Start of EXTRACTED ENTRIES

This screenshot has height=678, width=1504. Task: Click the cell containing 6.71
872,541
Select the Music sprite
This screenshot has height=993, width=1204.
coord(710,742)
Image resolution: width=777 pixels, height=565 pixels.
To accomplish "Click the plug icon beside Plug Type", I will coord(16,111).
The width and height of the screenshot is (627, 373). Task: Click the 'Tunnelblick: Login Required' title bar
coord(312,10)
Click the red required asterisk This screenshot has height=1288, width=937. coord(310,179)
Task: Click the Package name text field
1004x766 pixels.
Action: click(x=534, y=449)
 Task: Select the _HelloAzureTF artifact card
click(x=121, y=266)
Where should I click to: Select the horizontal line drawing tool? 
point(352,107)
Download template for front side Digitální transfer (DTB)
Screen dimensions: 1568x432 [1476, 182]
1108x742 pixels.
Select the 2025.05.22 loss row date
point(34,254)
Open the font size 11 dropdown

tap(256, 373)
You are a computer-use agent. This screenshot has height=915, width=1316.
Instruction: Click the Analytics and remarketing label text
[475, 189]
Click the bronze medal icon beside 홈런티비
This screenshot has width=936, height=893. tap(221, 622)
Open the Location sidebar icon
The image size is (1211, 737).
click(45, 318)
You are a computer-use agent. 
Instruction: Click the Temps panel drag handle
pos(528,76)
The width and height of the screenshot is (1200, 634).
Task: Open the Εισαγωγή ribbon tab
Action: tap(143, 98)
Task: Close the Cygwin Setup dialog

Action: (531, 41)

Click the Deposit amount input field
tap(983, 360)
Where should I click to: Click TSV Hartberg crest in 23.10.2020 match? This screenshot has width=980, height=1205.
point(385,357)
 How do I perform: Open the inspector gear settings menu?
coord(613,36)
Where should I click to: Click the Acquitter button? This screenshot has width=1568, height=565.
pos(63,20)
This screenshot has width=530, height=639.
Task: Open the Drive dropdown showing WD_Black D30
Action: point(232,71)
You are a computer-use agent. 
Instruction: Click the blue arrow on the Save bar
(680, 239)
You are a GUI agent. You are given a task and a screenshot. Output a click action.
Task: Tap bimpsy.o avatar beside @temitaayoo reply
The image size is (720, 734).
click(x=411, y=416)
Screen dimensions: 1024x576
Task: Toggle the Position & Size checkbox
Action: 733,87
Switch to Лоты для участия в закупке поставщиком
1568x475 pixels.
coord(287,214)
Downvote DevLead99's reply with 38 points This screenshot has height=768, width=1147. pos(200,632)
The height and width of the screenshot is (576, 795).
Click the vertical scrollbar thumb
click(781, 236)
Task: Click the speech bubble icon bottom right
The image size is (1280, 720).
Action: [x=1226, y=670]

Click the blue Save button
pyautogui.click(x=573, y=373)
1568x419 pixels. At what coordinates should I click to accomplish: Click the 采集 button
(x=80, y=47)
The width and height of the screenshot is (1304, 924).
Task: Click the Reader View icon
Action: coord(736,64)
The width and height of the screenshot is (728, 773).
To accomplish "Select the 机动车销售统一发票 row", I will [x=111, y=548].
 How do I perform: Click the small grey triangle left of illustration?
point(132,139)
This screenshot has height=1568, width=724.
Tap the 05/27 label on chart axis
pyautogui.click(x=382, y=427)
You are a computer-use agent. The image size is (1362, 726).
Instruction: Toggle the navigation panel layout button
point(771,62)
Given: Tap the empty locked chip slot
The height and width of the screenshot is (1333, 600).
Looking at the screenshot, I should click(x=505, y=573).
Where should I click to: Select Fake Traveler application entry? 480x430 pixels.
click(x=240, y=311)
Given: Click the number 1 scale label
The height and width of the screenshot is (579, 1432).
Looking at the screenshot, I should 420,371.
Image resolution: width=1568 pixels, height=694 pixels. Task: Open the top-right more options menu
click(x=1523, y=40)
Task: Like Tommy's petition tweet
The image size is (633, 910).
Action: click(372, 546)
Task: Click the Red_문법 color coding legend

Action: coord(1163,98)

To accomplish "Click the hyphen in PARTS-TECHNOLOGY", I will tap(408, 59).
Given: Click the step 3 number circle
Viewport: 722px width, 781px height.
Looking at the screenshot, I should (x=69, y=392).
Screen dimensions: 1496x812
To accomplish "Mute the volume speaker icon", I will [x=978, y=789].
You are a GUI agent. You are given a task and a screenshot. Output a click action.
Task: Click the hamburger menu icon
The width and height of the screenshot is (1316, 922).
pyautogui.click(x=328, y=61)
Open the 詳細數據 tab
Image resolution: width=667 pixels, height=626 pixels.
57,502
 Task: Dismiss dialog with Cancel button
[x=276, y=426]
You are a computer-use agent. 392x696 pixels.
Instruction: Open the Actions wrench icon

End of EXTRACTED ENTRIES

Among the entries, how many lines hold the string "computer"? Answer with a bare number.

● RESULT OF THE EXERCISE: 5